STATED GOAL:
Continue the text on common Linux file systems, picking up right after its last sentence.

TEXT:
Common Linux File Systems

Linux supports dozens of file systems, but these are the most widely used:

1. ext4 (Fourth Extended File System)

  • Default for most Linux distributions (Ubuntu, Debian, Fedora).
  • Features: Journaling (prevents data corruption after crashes), supports files up to 16 TiB, volumes up to 1 EiB, and backward compatibility with ext2/ext3.
  • Use Case: General-purpose desktops, laptops, and servers.

2. XFS

  • Default for RHEL/CentOS 7+ and SUSE Linux Enterprise.
  • Features: High performance for large files/volumes, scalable to 8 EiB, parallel I/O support (ideal for multi-core systems).
  • Use Case: Servers handling large datasets (e.g., video editing, databases).

3. Btrfs (B-tree File System)

  • A modern, copy-on-write (CoW) file system with advanced features.
  • Features: Snapshots (point-in-time backups), RAID support, online resizing, and checksumming (detects/corrects data corruption).
  • Use Case: Systems needing flexibility (e.g., developers, power users) or data integrity (servers with critical data).

4. ZFS

  • Originally developed by Sun Microsystems, now popular in Linux for enterprise storage.

DATASET SECTION:
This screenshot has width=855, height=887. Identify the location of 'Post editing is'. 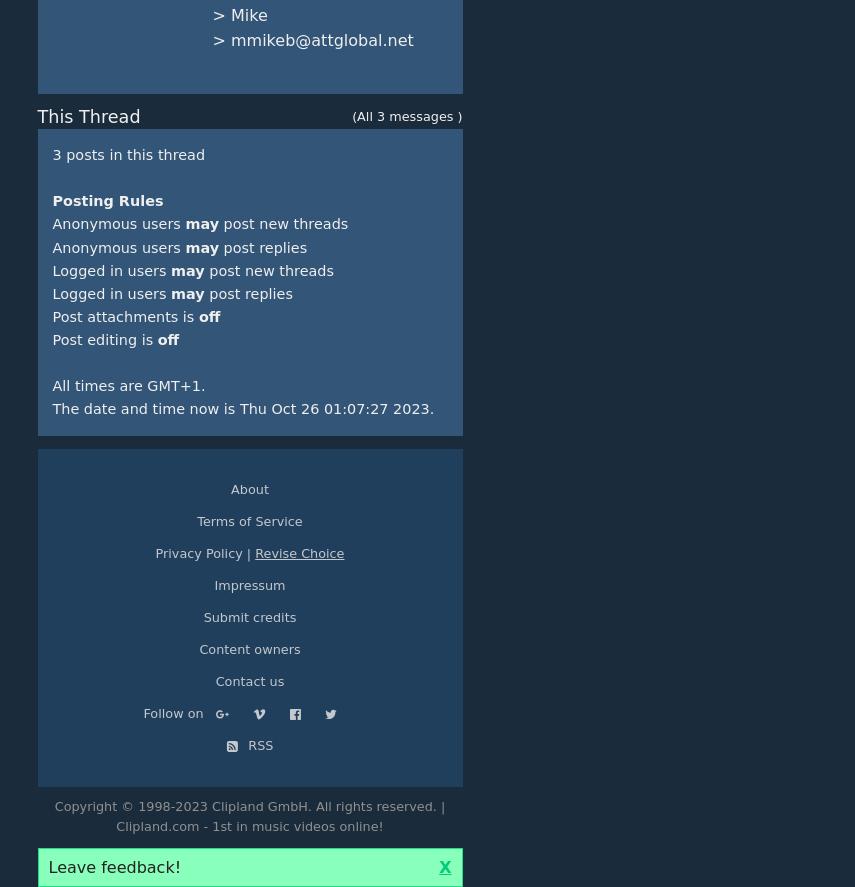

THE ANSWER:
  • Features: RAID-Z (software RAID with parity), snapshots, compression, and deduplication. Not natively included in Linux kernels (licensing reasons) but available via third-party modules.
  • Use Case: High-availability servers, network-attached storage (NAS).

5. FAT32/exFAT

  • FAT32: Legacy file system for removable media (USBs, SD cards). Limited to 4 GB file sizes and 2 TiB volumes.
  • exFAT: Microsoft’s successor to FAT32, supporting large files/volumes (ideal for cross-platform USB drives).
  • Use Case: Removable media needing Windows/macOS/Linux compatibility.

To truly understand Linux file systems, you need to grasp three core concepts: inodes, directories, and links.

Inodes: The “Metadata Managers”

Every file/directory in Linux is associated with an inode (index node), a data structure that stores metadata about the file. Think of inodes as “digital ID cards” for files.

Inode metadata includes:

  • File size, owner, group, permissions.
  • Timestamps: atime (last access), mtime (last modification), ctime (last metadata change).
  • Pointers to data blocks (where the file’s actual content is stored on disk).

Key Fact: Filenames are not stored in inodes. Instead, filenames are labels that map to inodes (more on this below).

To view a file’s inode number, use ls -i:

ls -i example.txt  # Output: 12345 example.txt (12345 is the inode number)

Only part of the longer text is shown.